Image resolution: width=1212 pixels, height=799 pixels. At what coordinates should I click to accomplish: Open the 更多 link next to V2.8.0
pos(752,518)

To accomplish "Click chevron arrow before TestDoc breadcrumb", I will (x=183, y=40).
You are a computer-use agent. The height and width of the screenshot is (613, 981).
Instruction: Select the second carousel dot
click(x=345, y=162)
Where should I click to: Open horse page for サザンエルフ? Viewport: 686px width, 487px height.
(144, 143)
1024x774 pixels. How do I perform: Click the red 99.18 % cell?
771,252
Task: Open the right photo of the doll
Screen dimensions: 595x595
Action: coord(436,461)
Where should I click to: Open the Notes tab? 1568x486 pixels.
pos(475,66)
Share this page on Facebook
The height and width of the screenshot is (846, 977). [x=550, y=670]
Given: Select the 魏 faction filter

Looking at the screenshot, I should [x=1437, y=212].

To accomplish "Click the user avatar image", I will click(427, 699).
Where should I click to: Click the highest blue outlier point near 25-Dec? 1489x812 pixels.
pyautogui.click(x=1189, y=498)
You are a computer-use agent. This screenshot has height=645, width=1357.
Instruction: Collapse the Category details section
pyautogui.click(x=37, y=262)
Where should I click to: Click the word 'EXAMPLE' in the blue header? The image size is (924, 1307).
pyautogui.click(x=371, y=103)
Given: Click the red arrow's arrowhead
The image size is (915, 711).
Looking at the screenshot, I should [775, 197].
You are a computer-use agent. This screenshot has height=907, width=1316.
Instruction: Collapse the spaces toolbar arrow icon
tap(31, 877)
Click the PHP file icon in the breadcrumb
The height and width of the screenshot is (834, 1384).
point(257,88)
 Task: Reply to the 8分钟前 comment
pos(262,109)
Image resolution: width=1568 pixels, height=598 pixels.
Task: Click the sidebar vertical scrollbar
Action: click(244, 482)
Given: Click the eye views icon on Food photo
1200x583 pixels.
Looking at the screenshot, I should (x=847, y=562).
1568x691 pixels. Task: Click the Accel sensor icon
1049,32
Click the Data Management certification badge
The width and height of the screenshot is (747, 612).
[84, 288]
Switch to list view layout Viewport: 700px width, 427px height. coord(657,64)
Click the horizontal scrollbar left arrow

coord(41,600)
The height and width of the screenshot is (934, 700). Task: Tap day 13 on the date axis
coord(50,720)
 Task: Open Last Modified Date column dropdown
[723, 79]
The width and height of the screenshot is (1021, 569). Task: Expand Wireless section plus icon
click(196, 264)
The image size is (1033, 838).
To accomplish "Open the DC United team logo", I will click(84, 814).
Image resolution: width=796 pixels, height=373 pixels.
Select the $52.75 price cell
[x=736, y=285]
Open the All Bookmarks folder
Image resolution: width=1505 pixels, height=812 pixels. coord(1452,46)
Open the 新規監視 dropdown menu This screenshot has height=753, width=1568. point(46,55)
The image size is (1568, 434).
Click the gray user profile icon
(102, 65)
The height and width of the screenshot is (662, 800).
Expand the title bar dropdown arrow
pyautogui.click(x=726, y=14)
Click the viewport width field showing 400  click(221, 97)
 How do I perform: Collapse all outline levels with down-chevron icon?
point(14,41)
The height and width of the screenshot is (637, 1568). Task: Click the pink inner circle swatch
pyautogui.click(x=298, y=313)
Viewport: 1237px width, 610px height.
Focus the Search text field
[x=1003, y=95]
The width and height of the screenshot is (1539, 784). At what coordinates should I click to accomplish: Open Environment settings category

### Required work:
Search the entries above for lines containing the word "breadcrumb", and copy each one.

### Exercise solution:
To accomplish "Click chevron arrow before TestDoc breadcrumb", I will (x=183, y=40).
Click the PHP file icon in the breadcrumb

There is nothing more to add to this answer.